Malgré cette forme pas très ludique, le lecteur garde confiance parce que les auteurs ont déjà fait preuve de leur compétence dans d'autres ouvrages difficiles : Avis d'orage en fin de journée : Hantologie (2008), Éclaircies sur le terrain vague : Mise à nu (2015) pour Christian Rosset, TNT en Amérique (2002), RG : Renseignements Généraux : Lecture chromatique des aventures de Tintin (1929-1976), Hergé avec Emmanuel Rabu (2016), Boîte de vitesses (2015), Coloriage (2012) pour Jochen Gerner. Après quelques pages, le lecteur abandonne ses a priori et se rend compte qu'il s'agit d'une lecture facile, qui avance à un bon rythme, malgré sa forme déconcertante.
Christian Rosset (auteur) et Jochen Gerner (illustrations) ont conçu une interaction entre textes et dessins, qui ne relèvent pas de la bande dessinée traditionnelle, et peut-être pas du tout de la bande dessinée en fonction de la définition que peut en avoir le lecteur. La présentation repose avant tout sur le texte qui constitue un exposé ambitieux du minimalisme. Dans un premier temps, le lecteur éprouve l'impression que les dessins ont été rajoutés par la suite, avec des phylactères ou des légendes, pour apporter des respirations au texte. Par exemple, lorsque Christian Rosset cite un auteur ou un artiste, Jochen Gerner insère un buste de l'auteur ou de l'artiste avec un phylactère dans lequel se trouve la citation, pour une forme plus vivante. Lorsque le texte fait référence à une œuvre d'art plastique, l'illustrateur en réalise un facsimilé simplifié pour que le lecteur ait une vague idée de ce à quoi elle ressemble.

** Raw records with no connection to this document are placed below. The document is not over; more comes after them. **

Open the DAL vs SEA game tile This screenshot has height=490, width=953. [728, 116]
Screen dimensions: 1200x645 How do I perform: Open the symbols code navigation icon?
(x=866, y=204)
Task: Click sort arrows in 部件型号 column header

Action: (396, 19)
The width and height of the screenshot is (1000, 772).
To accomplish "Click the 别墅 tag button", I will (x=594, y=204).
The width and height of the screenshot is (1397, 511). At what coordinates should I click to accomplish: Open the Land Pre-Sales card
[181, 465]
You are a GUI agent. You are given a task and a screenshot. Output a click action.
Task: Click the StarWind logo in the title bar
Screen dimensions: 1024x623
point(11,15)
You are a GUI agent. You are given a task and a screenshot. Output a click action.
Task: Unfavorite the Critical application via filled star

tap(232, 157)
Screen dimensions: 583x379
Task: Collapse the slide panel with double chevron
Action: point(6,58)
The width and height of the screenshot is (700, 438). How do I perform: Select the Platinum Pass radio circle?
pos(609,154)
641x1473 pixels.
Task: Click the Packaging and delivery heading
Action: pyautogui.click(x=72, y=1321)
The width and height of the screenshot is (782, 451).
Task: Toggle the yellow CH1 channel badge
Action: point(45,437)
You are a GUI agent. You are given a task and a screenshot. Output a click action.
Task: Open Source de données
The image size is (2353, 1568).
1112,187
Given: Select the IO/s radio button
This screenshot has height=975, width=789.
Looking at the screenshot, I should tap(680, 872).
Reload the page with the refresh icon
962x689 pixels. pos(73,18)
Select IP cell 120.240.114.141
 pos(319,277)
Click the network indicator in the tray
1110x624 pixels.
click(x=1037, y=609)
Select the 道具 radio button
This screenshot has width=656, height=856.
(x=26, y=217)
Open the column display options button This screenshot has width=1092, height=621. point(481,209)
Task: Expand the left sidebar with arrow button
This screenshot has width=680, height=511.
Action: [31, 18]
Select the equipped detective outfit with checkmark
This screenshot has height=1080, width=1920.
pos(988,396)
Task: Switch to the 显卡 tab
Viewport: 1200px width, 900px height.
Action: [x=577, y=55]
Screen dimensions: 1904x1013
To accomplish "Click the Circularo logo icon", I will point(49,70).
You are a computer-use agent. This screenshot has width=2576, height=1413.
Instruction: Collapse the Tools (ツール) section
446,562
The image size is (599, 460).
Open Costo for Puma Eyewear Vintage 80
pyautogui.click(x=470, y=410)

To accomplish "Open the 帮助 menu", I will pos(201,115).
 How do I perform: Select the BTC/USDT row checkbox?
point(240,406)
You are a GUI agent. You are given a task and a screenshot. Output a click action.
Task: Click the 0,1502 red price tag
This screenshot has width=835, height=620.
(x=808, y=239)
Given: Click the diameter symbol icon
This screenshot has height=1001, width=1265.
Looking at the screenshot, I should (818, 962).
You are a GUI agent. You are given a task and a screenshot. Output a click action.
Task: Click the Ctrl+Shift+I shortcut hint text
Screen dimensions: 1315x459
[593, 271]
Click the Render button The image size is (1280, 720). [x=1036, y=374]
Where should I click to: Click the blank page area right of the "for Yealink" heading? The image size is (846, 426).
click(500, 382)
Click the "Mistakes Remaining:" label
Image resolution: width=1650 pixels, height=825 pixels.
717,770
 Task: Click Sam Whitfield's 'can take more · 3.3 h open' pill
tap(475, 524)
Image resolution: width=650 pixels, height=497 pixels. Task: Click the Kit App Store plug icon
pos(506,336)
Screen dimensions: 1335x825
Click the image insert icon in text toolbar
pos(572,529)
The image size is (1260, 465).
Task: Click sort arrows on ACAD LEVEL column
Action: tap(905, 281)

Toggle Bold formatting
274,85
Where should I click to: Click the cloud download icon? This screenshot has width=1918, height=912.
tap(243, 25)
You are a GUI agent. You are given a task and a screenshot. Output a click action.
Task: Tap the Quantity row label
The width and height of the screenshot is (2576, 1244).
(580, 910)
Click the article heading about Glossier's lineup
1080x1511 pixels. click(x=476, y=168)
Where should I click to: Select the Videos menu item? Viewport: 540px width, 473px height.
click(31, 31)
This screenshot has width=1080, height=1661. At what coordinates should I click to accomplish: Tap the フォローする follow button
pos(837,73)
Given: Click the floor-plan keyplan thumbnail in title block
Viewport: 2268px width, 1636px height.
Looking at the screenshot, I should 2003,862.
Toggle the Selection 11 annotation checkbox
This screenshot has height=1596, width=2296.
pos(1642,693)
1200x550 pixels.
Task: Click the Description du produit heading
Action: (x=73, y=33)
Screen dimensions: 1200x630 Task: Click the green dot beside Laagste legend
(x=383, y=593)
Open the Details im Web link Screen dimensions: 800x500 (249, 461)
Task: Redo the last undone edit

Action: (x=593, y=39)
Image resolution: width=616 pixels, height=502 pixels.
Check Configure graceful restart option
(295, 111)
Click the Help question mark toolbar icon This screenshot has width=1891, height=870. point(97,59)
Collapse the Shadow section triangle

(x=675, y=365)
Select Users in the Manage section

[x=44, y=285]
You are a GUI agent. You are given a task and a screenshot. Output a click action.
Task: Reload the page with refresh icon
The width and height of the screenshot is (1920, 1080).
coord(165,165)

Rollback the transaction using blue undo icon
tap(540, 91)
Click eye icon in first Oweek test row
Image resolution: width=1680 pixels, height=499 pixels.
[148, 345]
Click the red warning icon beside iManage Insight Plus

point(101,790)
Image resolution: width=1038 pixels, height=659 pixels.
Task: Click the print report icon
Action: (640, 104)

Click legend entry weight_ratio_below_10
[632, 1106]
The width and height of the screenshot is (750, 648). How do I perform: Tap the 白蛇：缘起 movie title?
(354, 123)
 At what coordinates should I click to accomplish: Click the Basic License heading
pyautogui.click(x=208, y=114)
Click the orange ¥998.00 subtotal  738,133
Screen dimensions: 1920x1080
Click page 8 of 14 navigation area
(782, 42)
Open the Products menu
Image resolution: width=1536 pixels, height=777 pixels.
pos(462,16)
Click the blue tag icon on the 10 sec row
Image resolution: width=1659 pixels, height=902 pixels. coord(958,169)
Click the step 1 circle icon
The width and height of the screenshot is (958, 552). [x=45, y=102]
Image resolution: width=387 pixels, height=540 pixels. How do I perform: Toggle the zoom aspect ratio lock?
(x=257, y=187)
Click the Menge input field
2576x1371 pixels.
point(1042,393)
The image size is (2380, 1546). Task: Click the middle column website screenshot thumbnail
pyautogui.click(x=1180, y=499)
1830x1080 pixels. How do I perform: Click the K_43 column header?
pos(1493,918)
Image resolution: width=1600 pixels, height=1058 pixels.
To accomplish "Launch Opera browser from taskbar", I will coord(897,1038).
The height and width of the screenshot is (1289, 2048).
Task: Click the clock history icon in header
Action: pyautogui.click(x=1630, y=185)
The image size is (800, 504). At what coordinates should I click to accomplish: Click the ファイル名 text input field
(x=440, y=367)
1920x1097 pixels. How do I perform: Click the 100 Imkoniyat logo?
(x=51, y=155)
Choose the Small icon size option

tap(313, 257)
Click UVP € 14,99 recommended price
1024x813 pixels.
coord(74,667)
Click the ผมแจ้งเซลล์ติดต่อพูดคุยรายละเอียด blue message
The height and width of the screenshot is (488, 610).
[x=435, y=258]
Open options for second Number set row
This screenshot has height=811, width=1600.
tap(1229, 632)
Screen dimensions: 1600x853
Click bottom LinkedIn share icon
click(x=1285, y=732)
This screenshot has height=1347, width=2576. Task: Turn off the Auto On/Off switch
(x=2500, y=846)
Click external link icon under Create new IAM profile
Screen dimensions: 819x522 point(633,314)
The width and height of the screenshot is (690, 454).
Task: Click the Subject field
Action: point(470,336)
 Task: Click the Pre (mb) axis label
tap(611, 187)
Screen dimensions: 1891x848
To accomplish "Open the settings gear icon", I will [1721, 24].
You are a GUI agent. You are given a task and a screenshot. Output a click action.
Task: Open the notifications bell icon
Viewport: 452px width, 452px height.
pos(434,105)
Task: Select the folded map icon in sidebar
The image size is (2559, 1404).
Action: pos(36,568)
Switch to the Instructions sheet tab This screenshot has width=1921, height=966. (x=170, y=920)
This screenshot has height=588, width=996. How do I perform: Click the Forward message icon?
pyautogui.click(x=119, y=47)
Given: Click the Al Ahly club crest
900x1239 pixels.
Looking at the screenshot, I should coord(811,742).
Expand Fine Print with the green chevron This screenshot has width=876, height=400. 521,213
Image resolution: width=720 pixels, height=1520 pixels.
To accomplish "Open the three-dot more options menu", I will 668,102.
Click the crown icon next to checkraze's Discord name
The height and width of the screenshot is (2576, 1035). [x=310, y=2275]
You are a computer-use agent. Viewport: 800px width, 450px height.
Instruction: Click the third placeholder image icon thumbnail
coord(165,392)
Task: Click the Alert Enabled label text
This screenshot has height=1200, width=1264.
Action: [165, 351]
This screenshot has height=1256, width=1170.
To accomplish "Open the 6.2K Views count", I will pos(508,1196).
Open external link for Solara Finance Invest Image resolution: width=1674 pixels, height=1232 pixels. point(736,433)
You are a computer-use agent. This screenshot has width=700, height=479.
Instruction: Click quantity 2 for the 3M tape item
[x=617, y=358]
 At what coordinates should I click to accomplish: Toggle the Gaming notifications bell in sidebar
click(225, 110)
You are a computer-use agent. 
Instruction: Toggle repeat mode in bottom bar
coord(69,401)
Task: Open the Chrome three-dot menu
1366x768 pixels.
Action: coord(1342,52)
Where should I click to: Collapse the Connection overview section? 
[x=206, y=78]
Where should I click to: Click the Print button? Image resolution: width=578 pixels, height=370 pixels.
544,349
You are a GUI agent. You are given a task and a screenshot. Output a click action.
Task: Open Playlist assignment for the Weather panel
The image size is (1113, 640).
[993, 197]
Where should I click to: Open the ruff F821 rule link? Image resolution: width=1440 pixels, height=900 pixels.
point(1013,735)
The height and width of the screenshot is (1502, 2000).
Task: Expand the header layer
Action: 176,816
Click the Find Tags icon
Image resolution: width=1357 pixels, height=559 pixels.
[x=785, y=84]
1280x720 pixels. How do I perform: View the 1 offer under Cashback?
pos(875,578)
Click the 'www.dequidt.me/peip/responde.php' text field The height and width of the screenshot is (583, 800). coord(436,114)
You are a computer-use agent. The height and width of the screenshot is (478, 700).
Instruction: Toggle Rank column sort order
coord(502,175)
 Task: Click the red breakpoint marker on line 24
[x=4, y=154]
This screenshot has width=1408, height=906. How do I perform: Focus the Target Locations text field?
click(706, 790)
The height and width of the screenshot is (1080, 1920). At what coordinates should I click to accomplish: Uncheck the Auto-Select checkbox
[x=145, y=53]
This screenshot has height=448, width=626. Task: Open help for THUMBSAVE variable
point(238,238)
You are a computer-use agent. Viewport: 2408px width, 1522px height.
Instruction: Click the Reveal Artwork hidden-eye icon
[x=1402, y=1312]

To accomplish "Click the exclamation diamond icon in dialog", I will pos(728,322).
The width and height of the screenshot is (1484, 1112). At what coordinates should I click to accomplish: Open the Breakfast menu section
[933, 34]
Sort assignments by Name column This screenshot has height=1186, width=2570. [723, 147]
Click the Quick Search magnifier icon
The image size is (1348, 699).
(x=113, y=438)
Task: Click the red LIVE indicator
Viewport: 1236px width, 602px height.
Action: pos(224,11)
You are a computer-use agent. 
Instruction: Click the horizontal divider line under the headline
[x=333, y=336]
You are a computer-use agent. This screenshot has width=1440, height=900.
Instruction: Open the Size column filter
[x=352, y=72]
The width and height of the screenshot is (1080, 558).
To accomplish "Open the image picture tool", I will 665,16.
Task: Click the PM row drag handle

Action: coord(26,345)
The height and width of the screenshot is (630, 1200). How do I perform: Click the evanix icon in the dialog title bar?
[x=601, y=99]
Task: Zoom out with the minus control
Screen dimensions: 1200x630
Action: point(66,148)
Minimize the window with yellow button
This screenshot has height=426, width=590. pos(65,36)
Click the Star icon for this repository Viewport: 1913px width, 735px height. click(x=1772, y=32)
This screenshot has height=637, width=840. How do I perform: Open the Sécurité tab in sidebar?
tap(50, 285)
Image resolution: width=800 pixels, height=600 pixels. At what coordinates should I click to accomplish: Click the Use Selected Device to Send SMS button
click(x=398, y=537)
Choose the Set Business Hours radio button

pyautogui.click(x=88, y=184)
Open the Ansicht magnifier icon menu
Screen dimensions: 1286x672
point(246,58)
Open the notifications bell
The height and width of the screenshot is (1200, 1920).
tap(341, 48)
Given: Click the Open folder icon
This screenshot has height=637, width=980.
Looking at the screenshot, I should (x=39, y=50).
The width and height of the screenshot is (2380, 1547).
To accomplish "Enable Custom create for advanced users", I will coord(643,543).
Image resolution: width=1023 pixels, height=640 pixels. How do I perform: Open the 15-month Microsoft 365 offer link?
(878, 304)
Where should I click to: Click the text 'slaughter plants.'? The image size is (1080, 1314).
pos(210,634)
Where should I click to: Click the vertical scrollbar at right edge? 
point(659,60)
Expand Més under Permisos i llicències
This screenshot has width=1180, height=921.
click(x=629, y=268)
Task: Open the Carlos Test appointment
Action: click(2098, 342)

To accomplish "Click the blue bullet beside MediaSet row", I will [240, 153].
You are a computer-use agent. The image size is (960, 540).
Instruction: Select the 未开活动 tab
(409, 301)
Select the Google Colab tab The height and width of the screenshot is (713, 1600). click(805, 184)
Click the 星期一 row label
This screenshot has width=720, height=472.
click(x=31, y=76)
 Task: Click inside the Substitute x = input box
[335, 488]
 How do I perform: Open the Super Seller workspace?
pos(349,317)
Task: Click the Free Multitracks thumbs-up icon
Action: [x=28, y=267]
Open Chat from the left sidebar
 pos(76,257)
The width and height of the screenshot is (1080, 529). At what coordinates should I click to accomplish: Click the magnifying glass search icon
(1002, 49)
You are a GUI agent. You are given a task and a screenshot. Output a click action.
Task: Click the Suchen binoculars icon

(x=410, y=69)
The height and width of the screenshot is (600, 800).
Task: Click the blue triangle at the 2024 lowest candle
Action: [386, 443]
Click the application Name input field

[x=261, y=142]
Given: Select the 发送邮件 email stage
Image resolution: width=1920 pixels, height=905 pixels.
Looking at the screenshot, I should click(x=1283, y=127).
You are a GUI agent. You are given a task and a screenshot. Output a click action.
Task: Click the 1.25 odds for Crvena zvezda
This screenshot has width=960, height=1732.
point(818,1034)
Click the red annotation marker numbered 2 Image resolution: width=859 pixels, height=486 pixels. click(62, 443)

Le premier effet de ces dessins est de rendre le discours plus vivant, le second est d'intégrer tous les artistes et toutes les œuvres dans un même style pictural, pour mieux retenir en quoi ils participent du minimalisme, sans que le lecteur ne s'attarde sur leurs spécificités. Ainsi les images font ressortir les similitudes, en atténuant les singularités.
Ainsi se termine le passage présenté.